Milano | Roserio – MIND: torna l’Albero della Vita, al via la riqualificazione della piazza Expo

Milano, Roserio MIND.

Aprile 2026. A Roserio, nell’area del MIND Milano Innovation District, si apre una nuova fase di trasformazione che guarda al recupero di uno dei simboli più iconici dell’Expo Milano 2015: l’Albero della Vita. Il grande manufatto scenografico tornerà infatti in funzione, accompagnato dalla riqualificazione della piazza circostante, cuore pulsante dell’evento universale.

L’intervento, promosso da Principia, rappresenta un tassello significativo nel percorso evolutivo del distretto, oggi affermato come uno dei principali poli europei dedicati a ricerca scientifica, innovazione e formazione. Il progetto prevede anche un completo rinnovamento dello spettacolo di luci e suoni, che sarà interamente ripensato.

La grande piazza che circonda l’Albero — già fulcro dell’esperienza espositiva del 2015 — sarà restituita alla città come spazio pubblico attivo, flessibile e aperto, capace di ospitare eventi, attività e momenti di aggregazione. L’obiettivo è quello di recuperare la vocazione originaria di luogo d’incontro, adattandola al nuovo contesto urbano e funzionale di MIND. L’operazione, sostenuta anche da un contributo del Ministero dell’Economia e delle Finanze, prevede il completamento entro la fine del 2028.

Elemento centrale del progetto resta la componente narrativa e spettacolare, affidata ancora alla visione di Marco Balich, che già nel 2015 aveva contribuito a rendere l’Albero una vera icona globale. Oggi quella stessa identità viene reinterpretata per dialogare con un distretto profondamente trasformato, ma sempre proiettato verso il futuro.

All’interno del MIND, l’Albero della Vita si candida così a diventare nuovamente un riferimento identitario, capace di connettere la memoria dell’Esposizione Universale con le nuove funzioni del quartiere. La riattivazione della piazza rafforzerà inoltre il ruolo dello spazio pubblico come elemento centrale, inclusivo e accessibile, contribuendo ad accrescere l’attrattività complessiva dell’area.

Secondo Igor De Biasio, l’intervento va oltre il semplice recupero architettonico, configurandosi come un gesto simbolico e concreto al tempo stesso, in grado di restituire ai cittadini un luogo fortemente identitario, aggiornandolo alle esigenze contemporanee. Sulla stessa linea Marco Balich, che sottolinea come la nuova vita dell’Albero rappresenti non solo una riattivazione, ma una vera reinterpretazione, capace di evolvere insieme alla città.

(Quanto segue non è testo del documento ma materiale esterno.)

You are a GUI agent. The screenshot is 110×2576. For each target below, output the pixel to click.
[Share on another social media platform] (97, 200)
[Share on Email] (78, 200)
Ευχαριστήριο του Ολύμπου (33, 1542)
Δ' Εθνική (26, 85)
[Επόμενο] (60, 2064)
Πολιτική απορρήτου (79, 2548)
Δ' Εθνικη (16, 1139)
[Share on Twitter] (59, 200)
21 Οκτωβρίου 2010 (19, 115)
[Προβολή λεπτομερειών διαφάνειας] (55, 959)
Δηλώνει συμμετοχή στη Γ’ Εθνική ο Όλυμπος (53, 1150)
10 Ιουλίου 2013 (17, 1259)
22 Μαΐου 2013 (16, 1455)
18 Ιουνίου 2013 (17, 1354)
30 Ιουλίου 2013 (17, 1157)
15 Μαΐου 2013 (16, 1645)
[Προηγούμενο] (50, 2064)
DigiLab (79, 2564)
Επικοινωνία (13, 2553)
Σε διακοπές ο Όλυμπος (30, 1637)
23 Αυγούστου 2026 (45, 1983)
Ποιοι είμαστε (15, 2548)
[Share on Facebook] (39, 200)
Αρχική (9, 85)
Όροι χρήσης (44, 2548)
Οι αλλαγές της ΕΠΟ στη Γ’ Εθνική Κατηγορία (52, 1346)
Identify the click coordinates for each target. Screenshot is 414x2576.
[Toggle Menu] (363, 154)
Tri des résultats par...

  • Referenze immagini: Lendlease, Roberto Arsuffi, Stefano Gusmeroli
  • Milano, Roserio, Lendlease, IRCCS Galeazzi, Ospedale, Mind, WestGate, MAD architects, Milano Innovation District (MIND), West Gate, Horizon, Zenith, Piuarch, Waugh Thistleton Architects, Rho, MoLo, Albero della Vita, Expo
Per l'utilizzo delle immagini scrivere a info@dodecaedrourbano.com

6 commenti su “Milano | Roserio – MIND: torna l’Albero della Vita, al via la riqualificazione della piazza Expo”

  1. Peccato che sia davvero basso questo albero. Il piano iniziale prevedeva una altezza doppia. Pensate che a Parigi hanno lasciato la Tour Eiffel dopo un Expo, a Milano invece lasciano un albero mingherlino, si fa fatica a vederlo quando passi nei dintorni… come al solito per tutti gli eventi del genere si pensa come ingrassare le tasche di qualcuno piuttosto che fare un lascito permanente per la popolazione, avrebbe giovato anche l’orgoglio nazionale/meneghino ed il turismo. A Singapore di Supertrees ce ne sono 12 di altezza dai 25 ai 50 metri. Gli Italiani e Milanesi si accontentino. Sono nato a Milano 38 anni fa da genitori cinesi, amo Milano e considero questa la mia città, ma quando vedi negli anni grandi eventi che dovrebbero migliorare la città, mi scontro con la dura realtà, ogni volta mi fanno deludere, ho girato il mondo e si potrebbe fare davvero molto di più. Prima di morire vorrei vedere i Navigli riaperti. Bravo Roberto, leggo con piacere Urbanfile da anni.